- REQUIREMENT -
Return the lines below that contain the word "actions".

_____

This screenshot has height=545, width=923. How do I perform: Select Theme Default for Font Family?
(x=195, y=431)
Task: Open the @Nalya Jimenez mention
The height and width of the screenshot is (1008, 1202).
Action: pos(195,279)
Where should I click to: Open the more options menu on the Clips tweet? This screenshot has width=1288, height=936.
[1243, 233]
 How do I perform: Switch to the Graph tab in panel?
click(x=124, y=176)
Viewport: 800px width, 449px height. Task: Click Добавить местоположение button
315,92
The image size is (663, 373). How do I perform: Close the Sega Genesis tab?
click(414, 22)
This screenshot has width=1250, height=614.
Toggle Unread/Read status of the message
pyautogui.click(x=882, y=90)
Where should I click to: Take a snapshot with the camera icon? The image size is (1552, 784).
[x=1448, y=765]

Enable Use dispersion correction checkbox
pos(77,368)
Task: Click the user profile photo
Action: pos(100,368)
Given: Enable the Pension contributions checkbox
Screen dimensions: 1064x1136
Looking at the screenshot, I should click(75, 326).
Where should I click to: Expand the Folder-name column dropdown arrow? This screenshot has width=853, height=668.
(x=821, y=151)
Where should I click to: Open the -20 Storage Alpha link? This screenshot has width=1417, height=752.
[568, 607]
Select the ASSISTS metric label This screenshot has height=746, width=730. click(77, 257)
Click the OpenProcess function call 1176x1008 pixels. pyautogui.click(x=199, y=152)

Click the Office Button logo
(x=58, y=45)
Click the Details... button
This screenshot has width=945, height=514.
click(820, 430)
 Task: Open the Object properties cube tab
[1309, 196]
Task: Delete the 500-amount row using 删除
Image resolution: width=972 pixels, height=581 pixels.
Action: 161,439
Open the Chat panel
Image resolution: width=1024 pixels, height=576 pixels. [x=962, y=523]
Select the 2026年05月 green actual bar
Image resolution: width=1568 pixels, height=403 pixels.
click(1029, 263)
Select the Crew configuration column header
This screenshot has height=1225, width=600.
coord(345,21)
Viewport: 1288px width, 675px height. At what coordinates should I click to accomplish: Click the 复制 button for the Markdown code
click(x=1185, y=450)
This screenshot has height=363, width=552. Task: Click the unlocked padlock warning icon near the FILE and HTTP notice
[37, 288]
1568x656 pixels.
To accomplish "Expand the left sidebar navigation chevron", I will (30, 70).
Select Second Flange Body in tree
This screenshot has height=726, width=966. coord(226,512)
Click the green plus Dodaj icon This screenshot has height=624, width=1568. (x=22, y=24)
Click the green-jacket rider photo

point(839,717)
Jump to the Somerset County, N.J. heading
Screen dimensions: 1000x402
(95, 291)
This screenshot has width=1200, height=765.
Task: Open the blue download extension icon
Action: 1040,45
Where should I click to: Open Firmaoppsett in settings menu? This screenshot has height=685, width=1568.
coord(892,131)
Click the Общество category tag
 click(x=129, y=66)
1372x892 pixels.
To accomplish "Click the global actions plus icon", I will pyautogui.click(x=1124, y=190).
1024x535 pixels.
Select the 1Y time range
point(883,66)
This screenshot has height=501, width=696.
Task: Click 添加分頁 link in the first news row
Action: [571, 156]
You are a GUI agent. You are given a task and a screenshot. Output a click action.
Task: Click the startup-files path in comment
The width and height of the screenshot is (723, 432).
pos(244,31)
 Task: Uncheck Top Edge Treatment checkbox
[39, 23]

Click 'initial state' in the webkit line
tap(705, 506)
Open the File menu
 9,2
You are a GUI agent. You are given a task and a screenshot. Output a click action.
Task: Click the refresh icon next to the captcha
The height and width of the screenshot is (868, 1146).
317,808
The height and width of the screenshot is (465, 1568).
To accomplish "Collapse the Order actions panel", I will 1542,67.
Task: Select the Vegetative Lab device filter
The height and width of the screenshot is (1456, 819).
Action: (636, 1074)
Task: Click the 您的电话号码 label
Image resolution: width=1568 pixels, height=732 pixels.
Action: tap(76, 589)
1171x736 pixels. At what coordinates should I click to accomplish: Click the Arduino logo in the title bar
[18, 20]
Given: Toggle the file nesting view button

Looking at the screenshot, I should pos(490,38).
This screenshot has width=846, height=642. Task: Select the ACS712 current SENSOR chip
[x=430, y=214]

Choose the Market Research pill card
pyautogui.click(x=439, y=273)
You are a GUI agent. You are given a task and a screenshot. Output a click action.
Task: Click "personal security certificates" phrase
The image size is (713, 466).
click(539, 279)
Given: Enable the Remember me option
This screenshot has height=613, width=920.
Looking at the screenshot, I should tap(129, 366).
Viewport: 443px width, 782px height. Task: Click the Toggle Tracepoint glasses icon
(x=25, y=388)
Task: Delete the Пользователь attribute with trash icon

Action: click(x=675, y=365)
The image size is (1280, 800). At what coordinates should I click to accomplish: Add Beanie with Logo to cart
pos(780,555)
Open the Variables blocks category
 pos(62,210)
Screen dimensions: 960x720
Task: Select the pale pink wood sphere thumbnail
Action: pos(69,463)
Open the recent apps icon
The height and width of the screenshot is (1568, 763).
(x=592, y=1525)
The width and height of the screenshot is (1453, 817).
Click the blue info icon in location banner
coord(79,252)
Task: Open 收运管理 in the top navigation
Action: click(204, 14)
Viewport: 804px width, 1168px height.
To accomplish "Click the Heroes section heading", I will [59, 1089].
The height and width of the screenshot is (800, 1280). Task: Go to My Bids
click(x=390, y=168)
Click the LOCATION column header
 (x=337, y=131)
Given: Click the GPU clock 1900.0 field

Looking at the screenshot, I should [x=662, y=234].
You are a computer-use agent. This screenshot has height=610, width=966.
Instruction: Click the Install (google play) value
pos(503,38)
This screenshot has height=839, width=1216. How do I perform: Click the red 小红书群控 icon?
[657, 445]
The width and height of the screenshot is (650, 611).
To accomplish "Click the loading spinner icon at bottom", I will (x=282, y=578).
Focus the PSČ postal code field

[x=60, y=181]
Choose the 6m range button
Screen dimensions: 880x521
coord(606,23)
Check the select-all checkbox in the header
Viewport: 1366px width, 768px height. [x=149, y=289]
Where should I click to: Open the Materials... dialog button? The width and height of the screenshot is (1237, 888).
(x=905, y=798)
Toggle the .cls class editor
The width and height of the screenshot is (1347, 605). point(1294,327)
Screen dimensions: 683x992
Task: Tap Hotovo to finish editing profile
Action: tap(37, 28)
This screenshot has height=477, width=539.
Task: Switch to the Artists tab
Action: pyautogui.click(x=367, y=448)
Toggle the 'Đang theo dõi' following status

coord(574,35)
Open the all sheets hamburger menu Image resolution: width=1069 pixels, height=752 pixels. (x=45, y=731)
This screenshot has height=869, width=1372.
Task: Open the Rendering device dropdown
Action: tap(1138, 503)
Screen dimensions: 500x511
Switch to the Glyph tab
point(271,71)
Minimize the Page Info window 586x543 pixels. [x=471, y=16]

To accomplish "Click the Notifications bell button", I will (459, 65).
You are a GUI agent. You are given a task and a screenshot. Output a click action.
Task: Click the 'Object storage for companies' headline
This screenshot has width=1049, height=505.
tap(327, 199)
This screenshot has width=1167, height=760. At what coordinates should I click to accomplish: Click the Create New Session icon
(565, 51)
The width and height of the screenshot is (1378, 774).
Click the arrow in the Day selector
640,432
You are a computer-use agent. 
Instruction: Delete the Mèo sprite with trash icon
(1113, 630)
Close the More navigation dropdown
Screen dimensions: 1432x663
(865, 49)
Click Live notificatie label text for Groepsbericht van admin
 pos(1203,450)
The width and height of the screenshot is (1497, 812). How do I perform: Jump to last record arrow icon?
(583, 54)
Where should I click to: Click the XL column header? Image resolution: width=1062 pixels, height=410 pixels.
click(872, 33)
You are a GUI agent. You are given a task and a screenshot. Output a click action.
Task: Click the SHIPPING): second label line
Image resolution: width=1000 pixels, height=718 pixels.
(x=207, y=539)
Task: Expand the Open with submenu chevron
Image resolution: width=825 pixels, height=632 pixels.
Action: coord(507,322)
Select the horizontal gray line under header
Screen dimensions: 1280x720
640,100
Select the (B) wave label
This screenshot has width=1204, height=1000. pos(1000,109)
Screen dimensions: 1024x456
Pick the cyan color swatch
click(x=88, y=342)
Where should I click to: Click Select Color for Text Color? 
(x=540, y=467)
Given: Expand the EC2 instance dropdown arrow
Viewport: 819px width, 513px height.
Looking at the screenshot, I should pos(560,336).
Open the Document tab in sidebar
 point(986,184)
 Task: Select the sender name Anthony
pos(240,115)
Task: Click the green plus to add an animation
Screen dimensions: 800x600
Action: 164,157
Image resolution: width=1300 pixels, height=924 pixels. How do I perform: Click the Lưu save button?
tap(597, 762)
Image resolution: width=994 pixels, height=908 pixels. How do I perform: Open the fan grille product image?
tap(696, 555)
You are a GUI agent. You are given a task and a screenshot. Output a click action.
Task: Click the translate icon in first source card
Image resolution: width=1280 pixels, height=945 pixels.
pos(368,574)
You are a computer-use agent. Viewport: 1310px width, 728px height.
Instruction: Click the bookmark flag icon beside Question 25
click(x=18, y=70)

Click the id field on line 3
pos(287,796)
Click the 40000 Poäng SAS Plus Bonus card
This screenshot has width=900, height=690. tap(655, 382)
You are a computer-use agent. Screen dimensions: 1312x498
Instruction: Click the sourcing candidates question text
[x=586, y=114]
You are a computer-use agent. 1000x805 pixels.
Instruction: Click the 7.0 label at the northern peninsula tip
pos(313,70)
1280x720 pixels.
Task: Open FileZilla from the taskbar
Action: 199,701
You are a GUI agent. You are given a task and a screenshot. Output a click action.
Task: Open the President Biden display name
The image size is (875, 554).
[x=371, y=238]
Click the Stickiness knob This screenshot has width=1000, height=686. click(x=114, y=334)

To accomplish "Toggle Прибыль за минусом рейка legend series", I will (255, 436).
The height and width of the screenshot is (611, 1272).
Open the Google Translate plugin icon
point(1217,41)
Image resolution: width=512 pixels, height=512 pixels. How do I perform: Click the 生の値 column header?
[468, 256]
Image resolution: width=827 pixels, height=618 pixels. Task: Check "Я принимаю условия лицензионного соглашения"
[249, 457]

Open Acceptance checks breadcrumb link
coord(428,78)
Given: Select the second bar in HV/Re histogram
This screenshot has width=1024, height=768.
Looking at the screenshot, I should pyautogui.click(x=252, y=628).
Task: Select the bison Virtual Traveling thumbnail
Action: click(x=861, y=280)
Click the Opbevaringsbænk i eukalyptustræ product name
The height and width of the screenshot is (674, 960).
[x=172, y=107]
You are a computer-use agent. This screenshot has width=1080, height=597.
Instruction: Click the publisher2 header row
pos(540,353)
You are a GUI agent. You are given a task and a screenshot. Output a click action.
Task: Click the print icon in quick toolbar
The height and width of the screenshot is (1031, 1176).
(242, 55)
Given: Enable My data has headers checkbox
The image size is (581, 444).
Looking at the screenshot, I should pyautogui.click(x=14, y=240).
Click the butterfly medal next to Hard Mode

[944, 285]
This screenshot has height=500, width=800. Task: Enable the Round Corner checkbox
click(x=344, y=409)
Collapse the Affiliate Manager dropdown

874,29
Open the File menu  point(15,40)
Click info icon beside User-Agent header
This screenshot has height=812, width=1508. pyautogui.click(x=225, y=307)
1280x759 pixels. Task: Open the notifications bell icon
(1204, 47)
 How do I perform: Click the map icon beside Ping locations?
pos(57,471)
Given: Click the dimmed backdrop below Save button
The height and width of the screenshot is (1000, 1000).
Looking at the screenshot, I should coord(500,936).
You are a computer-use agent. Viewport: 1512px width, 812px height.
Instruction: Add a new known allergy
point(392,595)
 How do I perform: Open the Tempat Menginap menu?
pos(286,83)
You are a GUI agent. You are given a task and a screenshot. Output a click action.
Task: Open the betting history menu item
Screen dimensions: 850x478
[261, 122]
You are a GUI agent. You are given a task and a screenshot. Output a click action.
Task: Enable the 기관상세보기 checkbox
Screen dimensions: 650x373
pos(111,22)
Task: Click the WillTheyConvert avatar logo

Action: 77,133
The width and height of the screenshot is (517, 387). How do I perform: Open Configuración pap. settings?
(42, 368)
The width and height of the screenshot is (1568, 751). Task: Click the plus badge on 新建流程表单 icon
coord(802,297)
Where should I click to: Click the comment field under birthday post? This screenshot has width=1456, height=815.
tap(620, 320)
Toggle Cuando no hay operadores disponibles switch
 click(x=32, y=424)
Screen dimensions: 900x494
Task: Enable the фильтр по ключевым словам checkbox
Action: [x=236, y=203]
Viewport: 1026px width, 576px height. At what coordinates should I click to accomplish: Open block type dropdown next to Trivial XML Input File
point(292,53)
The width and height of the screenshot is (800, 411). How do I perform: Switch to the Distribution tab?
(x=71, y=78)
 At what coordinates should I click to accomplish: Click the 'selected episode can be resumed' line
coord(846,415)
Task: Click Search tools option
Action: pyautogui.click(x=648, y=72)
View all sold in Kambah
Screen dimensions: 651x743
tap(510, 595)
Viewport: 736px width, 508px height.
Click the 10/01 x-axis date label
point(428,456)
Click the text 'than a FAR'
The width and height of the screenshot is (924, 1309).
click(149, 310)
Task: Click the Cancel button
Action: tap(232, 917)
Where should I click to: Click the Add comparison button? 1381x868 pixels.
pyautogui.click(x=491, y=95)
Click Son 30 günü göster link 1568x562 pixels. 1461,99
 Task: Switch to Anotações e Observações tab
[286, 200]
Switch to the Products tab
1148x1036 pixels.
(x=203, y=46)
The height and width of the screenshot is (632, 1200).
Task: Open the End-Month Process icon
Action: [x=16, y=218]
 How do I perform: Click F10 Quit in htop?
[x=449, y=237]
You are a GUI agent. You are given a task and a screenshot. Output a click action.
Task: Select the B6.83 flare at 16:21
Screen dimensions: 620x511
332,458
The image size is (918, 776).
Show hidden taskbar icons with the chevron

_____

- YOUR RESPONSE -
To accomplish "Click the global actions plus icon", I will pyautogui.click(x=1124, y=190).
To accomplish "Collapse the Order actions panel", I will 1542,67.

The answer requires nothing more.